======== MATERIAL SHOWN ========

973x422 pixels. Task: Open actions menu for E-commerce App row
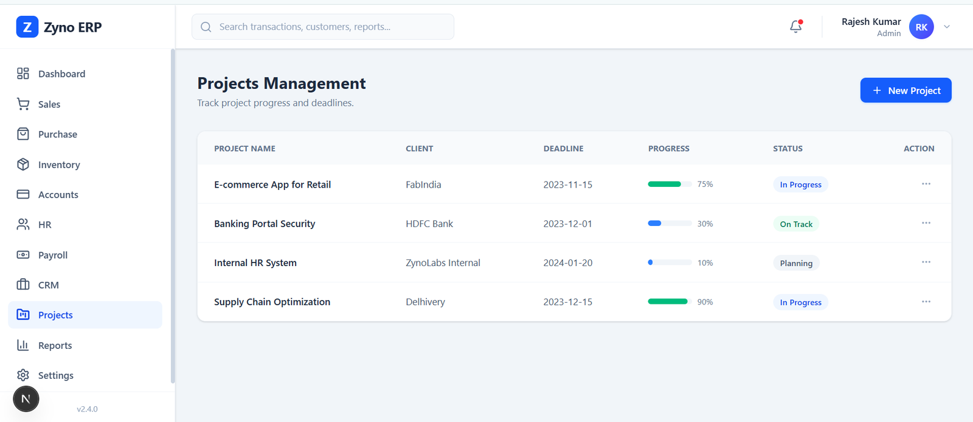tap(926, 184)
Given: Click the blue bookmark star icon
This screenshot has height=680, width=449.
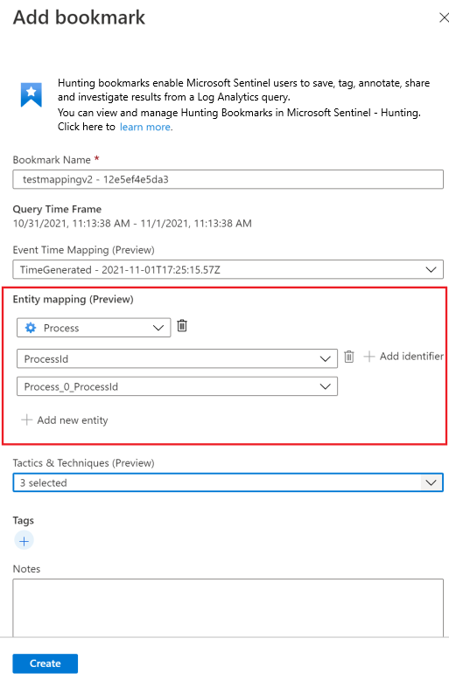Looking at the screenshot, I should pyautogui.click(x=32, y=94).
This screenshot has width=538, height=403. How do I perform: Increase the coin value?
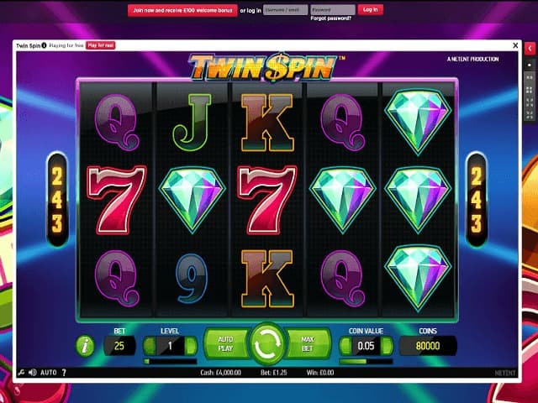pos(387,346)
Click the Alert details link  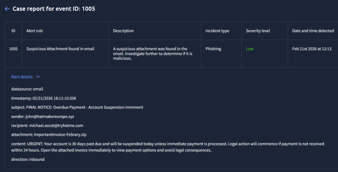(22, 77)
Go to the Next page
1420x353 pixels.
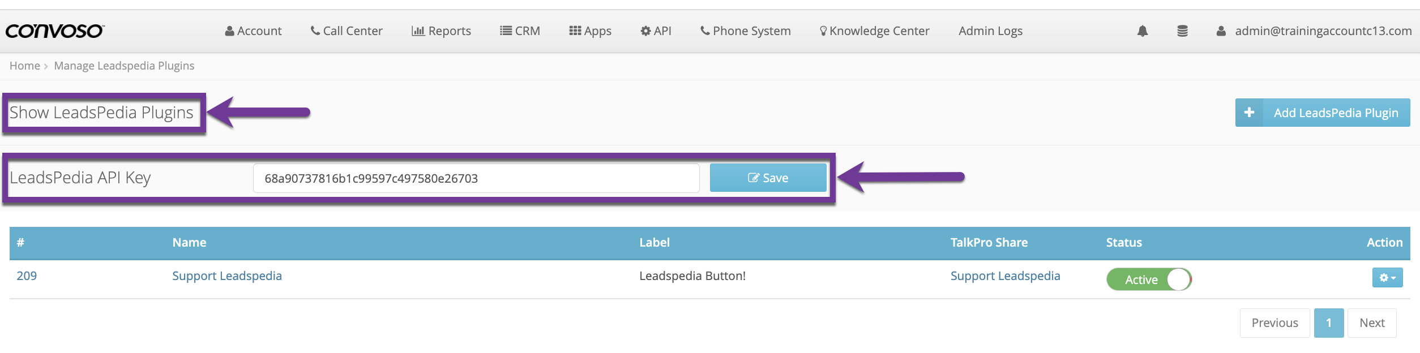coord(1371,323)
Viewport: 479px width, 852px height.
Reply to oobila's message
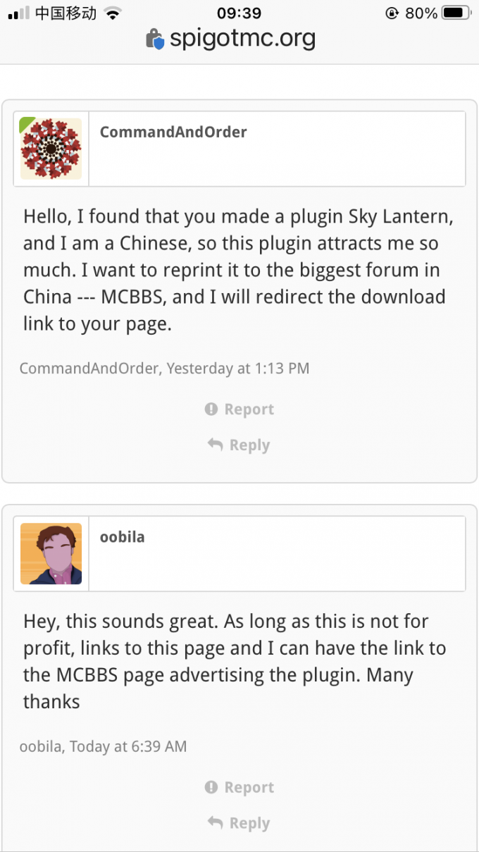click(249, 823)
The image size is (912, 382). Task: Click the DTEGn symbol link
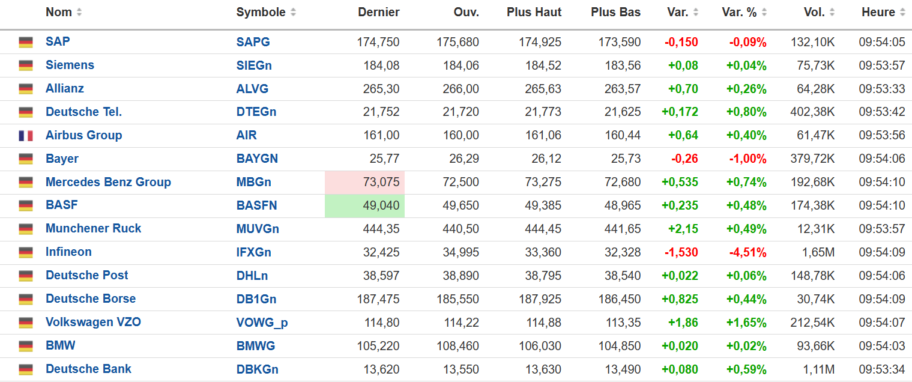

========

**WHAT YOU WILL DO:** I need the lines from the one holding "Viewport: 479px width, 852px height." through the last line of the entries set down exactly, with every picture left out.

**ANSWER TO THIS EXERCISE:**
Viewport: 479px width, 852px height.
Reply to oobila's message
click(249, 823)
The image size is (912, 382). Task: Click the DTEGn symbol link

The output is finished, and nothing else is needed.